00 || Diwaktu Telah Berlalu

562 59 11
                                    

“Kau harus menyerah!” gertak sang lawan— seorang gadis yang sangat dicintai. Menatap sendu juga nelangsa, pasrah pada takdir yang membawa mereka berhadapan dimedan tempur.

Takdir bahwa keduanya berbeda, bahwa si pemuda adalah sesosok makhluk yang berasal dari bulan pergi ke Bumi demi sebuah misi.

Menggeleng membuang muka sembari menatap lekat kunai digenggaman. “Aku tidak bisa ...” lirih dengan tubuh bergetar menahan pilu.

“Jika begitu maumu. Lawan aku, jangan terus menghindar.” sang gadis melempar senjatanya, mereka berdua mengikuti perintah yang lebih kuasa.

Entah apa akhirnya tidak ada yang tahu, mereka menunggu. Menunggu siapa yang duluan nyawanya terenggut lalu mati, tapi itu mustahil. Karena rasa itu.

“Aku tidak bisa!” seru pemilik mata biru-kuning, menyeka darah menetes dipipi yang tergores.

Satu bulir air mata menetes turun menyadari apa yang dia lakukan. “Kau dan aku tidak bisa egois,” balas gadis itu, niat untuk menembakkan jarum air menjadi batal. Jatuh terduduk, menangis tersedu-sedu meratapi apa yang sedang dia alami.

Rambut keunguan yang biasanya terikat rapih kini tergerai bebas menutupi punggung yang terbuka. Si pemuda mendekat sembari membawa kunainya, berdiri di hadapan sang gadis.

“Bunuh saja aku!” dia berseru dan memukul tanah yang mereka pijak. Menyalurkan kemuakkan yang sudah dia tahan.

“Aku tidak bisa berbohong ...” berkata lirih kini berani menatap lekat sang pemuda. “Aku juga tidak bisa melawanmu, aku tidak bisa!” jeritnya beralih memukul dada yang begitu sesak.

Didekap tubuh rapuh gadisnya, nona wisteria miliknya. “Luka ini tidak sebanding penderitaan yang kita tanggung.

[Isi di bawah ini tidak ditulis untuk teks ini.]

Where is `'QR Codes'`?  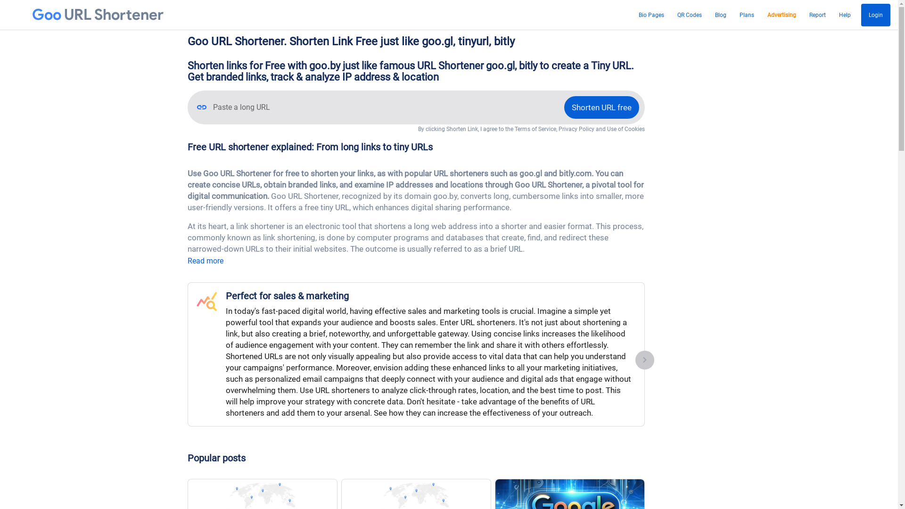
'QR Codes' is located at coordinates (690, 15).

Tidak sebanding ketika kita saling bertarung.” memejamkan mata berusaha menahan sesuatu yang hendak menetes.

Pertahanan keduanya hancur, tidak ada yang bisa membunuh orang yang dia cintai tanpa alasan. Tuan rembulan tidak bisa menyakiti Nona wisterianya, begitu pula sebaliknya.

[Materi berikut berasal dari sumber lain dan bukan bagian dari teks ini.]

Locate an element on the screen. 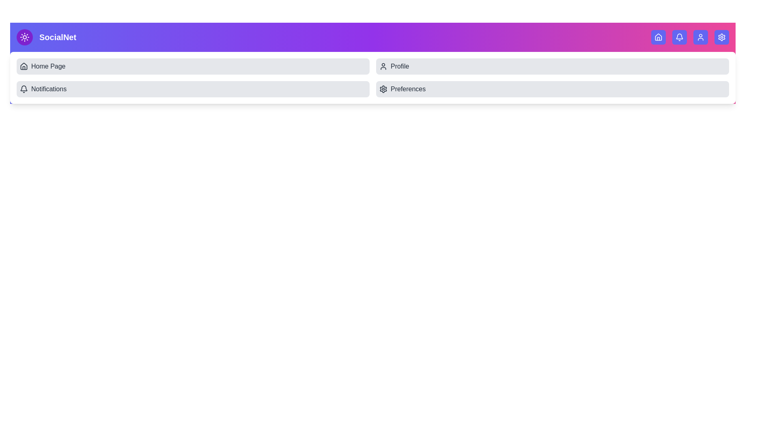  the menu item Preferences from the available options is located at coordinates (552, 89).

“Pipimu terluka karena aku, aku tidak pantas bersamamu.”

“Jangan katakan itu, kau dan aku sama saja. Kita terpaksa melakukannya, kau tidak sengaja.”

“Kita tidak bisa bersama, aku tidak mau kau disalahkan karena aku.”

Menyatukan kedua kening mereka berlatar rembulan yang bersinar terang.

“Aku mencintaimu ...” lirih si gadis, mungkin ini adalah kata-kata terakhirnya. Dia merasakan firasat bahwa sebentar lagi, ajal akan menjemput.

Sang pemuda pun tahu itu, mereka ketahuan. “Aku tidak bisa untuk tidak mencintaimu.”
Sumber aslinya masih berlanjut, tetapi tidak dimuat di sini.